Thursday, February 28: Today, Mario and I embark on another road trip, this time to Al Batinah. Since we pass the outskirts of Muscat, we make a stop to stock up on some wine, and then head west along the north coast to Barka. Driving inland from Barka, on the Rustaq Loop, we end up at Nakhal Fort by about 10:30 a.m.
Nakhal Fort is by far my favorite fort in Oman. This is the third time I’ve been here, and each time I love it as much as I did on my previous visits. Nakhal means palm, and once you climb to the top of the fort, you can see date palms stretching out in every direction. The fort sits atop a small natural rock outcrop, surrounded by these date palm plantations, with Jebel Nakhal, a spur of the Western Hajar Mountains, as a backdrop (Rough Guide Oman). It’s picture-perfect.
According to Rough Guide Oman, the fort probably dates back to pre-Islamic times. It has been remodeled throughout the centuries, including a substantial rebuilding in the 17th century. During the reign of imam Said bin Sultan, in 1834, the present gateway and towers were added, and in 1990, the fort was totally restored.
I like this fort because of its crazy angles and because the rock outcrop is incorporated into the fort’s foundation. There are multiple sitting rooms, or majlis, throughout, decked out with colorful pottery, beautiful carpets, and jewel-colored cushions. A couple of the children’s rooms have beds in them. Mario thinks he wants to lie down on one because his back has been giving him trouble, but he doesn’t, of course.
Some of the small watchtowers have small loopholes just big enough for a rifle barrel, plus wider openings where, in typical Omani fashion, boiling date juice or honey could be poured over attackers below.
We walk into the jail, where the smells are not pleasant and we can only imagine the horrible conditions the prisoners endured. After making the rounds, we go outside to the gardens below the fort and take some pictures from there.
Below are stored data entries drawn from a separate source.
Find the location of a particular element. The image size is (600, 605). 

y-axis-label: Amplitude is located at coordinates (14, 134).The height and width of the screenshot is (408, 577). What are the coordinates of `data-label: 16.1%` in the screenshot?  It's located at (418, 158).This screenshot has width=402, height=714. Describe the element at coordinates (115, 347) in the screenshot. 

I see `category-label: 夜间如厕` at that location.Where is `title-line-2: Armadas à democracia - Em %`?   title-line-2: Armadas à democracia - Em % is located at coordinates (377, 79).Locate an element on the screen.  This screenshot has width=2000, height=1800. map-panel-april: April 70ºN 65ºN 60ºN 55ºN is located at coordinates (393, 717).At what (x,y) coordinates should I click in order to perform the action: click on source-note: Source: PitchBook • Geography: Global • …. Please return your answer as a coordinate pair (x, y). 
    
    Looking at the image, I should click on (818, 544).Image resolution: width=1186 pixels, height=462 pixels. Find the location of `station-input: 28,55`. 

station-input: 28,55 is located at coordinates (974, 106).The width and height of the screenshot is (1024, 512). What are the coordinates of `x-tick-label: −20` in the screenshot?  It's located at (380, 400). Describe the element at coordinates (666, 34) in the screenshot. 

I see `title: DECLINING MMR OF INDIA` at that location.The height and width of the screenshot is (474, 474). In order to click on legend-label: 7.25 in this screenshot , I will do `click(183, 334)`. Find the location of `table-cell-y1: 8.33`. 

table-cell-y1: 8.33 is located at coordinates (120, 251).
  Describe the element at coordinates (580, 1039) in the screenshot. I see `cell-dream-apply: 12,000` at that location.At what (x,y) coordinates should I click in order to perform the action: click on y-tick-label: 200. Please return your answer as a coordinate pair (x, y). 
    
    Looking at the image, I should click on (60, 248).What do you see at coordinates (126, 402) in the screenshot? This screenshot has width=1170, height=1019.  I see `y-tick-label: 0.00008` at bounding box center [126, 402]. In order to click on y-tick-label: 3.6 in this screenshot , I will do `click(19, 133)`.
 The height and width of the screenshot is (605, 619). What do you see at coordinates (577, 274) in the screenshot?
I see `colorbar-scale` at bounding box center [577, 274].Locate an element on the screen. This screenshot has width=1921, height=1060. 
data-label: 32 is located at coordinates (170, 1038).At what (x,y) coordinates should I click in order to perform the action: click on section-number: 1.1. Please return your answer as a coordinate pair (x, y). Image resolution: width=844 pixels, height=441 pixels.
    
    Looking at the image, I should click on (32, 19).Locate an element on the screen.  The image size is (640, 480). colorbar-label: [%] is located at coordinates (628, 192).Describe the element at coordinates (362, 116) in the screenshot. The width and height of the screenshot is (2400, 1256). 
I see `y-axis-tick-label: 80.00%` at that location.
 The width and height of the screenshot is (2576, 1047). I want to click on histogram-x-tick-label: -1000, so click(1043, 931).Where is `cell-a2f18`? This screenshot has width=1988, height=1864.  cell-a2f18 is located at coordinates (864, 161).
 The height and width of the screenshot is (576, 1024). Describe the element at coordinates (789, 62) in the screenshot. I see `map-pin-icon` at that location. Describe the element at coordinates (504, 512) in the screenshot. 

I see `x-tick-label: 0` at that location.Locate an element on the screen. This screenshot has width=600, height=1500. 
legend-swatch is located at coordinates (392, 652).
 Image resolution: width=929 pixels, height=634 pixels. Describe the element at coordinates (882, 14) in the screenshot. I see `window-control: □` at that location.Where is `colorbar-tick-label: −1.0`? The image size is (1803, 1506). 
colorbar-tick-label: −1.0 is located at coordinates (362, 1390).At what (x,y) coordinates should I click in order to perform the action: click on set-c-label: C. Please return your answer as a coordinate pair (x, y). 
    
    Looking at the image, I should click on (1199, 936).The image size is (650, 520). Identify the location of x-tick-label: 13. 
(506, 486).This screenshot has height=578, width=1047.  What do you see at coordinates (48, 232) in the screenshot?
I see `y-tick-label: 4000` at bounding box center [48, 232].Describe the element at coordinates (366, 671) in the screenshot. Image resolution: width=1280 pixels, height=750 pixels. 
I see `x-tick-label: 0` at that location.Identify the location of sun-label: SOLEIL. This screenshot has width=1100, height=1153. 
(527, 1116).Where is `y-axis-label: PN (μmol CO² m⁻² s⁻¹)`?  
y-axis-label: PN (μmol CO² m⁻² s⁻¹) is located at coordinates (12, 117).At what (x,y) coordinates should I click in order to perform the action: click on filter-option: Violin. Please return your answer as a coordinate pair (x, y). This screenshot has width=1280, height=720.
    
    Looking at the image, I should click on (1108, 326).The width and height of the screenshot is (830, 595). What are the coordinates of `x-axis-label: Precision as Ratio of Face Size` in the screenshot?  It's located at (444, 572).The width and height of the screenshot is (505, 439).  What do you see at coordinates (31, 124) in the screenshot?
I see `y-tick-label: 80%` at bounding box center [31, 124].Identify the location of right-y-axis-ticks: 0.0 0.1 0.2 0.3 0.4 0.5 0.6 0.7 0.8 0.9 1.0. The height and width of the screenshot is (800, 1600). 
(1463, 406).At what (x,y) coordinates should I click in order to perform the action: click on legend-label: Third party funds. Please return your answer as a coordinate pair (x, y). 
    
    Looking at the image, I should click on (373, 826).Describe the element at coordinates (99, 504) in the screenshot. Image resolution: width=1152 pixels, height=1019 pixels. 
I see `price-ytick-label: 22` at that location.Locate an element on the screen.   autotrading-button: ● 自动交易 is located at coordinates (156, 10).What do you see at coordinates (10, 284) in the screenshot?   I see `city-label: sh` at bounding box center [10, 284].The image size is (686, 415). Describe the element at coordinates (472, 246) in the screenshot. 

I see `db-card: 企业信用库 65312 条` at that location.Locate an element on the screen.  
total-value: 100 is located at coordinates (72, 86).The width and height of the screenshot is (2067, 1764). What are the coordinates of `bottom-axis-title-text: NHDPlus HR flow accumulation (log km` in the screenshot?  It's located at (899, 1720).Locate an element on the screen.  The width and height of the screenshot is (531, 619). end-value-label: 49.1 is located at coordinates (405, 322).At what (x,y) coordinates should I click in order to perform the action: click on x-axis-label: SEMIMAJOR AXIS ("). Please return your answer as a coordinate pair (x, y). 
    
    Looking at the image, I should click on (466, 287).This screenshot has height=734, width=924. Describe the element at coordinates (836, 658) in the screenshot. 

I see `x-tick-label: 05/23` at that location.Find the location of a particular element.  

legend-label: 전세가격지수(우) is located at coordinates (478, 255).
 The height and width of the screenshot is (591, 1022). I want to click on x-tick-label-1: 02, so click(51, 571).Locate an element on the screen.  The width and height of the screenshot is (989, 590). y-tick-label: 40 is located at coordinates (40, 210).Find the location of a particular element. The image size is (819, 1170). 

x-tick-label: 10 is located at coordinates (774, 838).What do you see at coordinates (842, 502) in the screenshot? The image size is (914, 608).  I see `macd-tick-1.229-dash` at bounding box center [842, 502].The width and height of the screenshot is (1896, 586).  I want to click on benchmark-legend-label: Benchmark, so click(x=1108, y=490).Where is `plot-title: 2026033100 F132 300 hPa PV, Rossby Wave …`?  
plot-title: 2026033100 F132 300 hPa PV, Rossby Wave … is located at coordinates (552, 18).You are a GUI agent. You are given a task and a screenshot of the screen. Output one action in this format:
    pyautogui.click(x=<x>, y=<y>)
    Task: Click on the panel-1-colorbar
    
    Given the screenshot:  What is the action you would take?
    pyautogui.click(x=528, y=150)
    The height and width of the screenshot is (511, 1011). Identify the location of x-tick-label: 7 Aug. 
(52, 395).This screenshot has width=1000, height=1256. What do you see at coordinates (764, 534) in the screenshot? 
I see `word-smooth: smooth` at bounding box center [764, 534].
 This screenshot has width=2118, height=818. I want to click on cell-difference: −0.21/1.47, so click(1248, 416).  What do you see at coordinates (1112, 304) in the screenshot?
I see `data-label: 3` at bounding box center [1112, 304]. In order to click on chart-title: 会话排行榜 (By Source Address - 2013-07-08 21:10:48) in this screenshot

After we leave the fort, we venture further into the town of Nakhal to Ain a’Thawwarah hot springs. This place reminds me of Wadi Bani Khalid; it’s crammed with locals. It’s a popular spot for practically everyone, including groups of Omanis of Zanzibar origin pounding on drums, chanting and dancing. The sounds are quite cacophonous, as two groups are playing their own brand of loud music right across the stream from each other. The hot spring itself is just a small rectangular concrete pool fed by warm natural spring water and filled with local Omani boys. Not my kind of place at all.
After leaving this spot, we have a nice little lunch in a restaurant in Nakhal before we head to Wadi Bani Awf to visit Little Snake Canyon.